• **Document extract**:
The 221 F1 offspring were genotyped using fragment analyses of 210 amplicons from 107 SSR primers and GoldenGate analysis of 1536 SNVs (Table 1). A total of 868 markers showed clear polymorphisms or clustering and were used in the linkage analysis. Genotypes were converted into JoinMap "CP" (cross pollinator) codes based on the genotypes of the parents and the type of marker. The linkage map was constructed using the JoinMap 4.1 software [30]. Thirty-five of the markers displayed a segregation ratio greater than 2:1 when the expected ratio was 1:1, and greater than 10:1 when the expected ratio was 3:1 (Table 1). These 35 markers were not considered during the construction of the initial framework map. None of the individuals included had missing data for more than 13 markers. A minimum independence logarithm of odds (LOD) score of 11 and a maximum recombination frequency of 0.4 was used to define linkage groups in all map calculations mentioned here on.

Table 1 Summary of SSR and SNP Marker

Synteny with Sorghum bicolor genome

Mapped Miscanthus markers were aligned to the Sorghum bicolor genome using blastn 2.2.25+ [31] with wordsize 10 and BLAT [28] (default parameters). From these two alignments the SNP markers were assigned to a position in sorghum if they had the largest number of identical residues and shared at least 80% of the residues in the probe. The positions of markers in centiMorgans on the 19 Miscanthus linkage groups were plotted versus these aligned positions to the sorghum genome coordinates.

Comparison to sorghum genetic map

The consensus map for Sorghum bicolor developed in Mace et al. [32] was adopted. Sequence-tagged markers were extracted from supplemental materials of this paper and Genbank, and aligned to the chromosome sequences of sorghum [5]. Sorghum map positions for our Miscanthus markers were then inferred by linear interpolation using flanking markers from the sorghum map, assuming locally constant recombination rates.

Sequence of the 3rd intron of Miscanthus C4-PPDK

PPDK sequences in Genbank (accession numbers AY262272.1, AY262273.1), and the GF and UN RNAseq sequences and assemblies were aligned to the genomic PPDK locus on sorghum chromosome 9. Primers PPDK-int3F and PPDK-int3R (5'-AACCTGGCGGAGATGTCGA-3' and 5'-AGGTAGACTTCCTTGTACTGA-3' respectively) were designed to amplify the third intron of C4-PPDK from both Undine and Grosse Fontaine. The primers amplified two fragments, between 1500 and 2000 bp, from each parent. Each amplicon was cloned separately into pGEM-t easy (Promega) and a total of 45 clones (10 to 15 clones from each band) were Sanger sequenced using three oligonucleotide primers, (SP6, T7 and 5'-GAGACAGCGATTGGACTAAGC-3'). The sequences were aligned using the Sequencher sequence analysis software (Gene Codes Corporation, Ann Arbor, MI USA).

Phylogenetic analysis of intron sequences

Intron and flanking exon sequences from primer to primer were aligned with Muscle [33] and trimmed to remove ambiguous sites. Orthologous introns from S. bicolor, S. officinarum, and Z. mays were identified from sequences in Genbank. For the purposes of phylogenetic analysis, identical sequences were removed. Gblocks [34] was used to identify blocks of well-aligned sequence with a minimum of 6 sequences for a conserved position, 8 for a flanking position, 8 as the maximum number of contiguous non-conserved positions, half allowed gap positions, and a minimum block size of 5. The final alignment had 1,337 positions. MrBayes [35] was used to produce a consensus phylogenetic tree (50,000 generations, with sampling frequency, 100), using an inverted gamma distribution for rate variation. Midpoint rooting was used.

• **Available data**:

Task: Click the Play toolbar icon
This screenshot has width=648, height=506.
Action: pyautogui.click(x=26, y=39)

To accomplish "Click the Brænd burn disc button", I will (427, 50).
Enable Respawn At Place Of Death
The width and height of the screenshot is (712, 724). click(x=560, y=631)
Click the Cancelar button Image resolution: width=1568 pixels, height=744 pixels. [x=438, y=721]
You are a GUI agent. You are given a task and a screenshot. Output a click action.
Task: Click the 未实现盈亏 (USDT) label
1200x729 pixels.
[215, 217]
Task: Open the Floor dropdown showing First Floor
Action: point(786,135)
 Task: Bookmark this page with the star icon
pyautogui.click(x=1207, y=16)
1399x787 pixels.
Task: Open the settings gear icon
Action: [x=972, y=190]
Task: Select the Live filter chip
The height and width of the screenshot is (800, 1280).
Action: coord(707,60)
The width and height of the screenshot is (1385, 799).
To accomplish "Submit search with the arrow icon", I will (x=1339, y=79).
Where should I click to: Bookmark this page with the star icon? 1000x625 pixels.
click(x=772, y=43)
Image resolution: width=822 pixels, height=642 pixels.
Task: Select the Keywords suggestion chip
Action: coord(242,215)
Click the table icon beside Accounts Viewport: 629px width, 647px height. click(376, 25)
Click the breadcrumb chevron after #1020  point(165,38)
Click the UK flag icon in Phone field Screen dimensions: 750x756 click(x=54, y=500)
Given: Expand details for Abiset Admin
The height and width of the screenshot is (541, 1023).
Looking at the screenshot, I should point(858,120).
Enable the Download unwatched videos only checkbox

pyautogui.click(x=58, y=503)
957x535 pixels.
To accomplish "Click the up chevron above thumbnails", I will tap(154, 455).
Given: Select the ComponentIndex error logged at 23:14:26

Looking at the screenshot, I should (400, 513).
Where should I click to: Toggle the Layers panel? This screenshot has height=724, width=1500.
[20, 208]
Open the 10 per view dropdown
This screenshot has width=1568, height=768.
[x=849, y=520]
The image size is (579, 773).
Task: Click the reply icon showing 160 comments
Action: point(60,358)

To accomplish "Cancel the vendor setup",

• **Assigned task 1**:
Decide whether each statement agrees with the Miscanthus methods text. Give yes or no for each, followed by the deciding words of the text, quoted exactly.
(a) The linkage map was built with JoinMap 4.1.
(b) The C4-PPDK primers amplified a single fragment from each parent.
(c) The final alignment used for the phylogenetic analysis had 1,337 positions.
• **Assigned task 2**: Output everything in the Miscanthus methods text from "The consensus map" down to "constant recombination rates.", copied exactly.
The listing isn't needed for this work.

• **Task result 1**:
(a) Yes: "The linkage map was constructed using the JoinMap 4.1 software"
(b) No: "The primers amplified two fragments, between 1500 and 2000 bp, from each parent."
(c) Yes: "The final alignment had 1,337 positions."

• **Task result 2**:
The consensus map for Sorghum bicolor developed in Mace et al. [32] was adopted. Sequence-tagged markers were extracted from supplemental materials of this paper and Genbank, and aligned to the chromosome sequences of sorghum [5]. Sorghum map positions for our Miscanthus markers were then inferred by linear interpolation using flanking markers from the sorghum map, assuming locally constant recombination rates.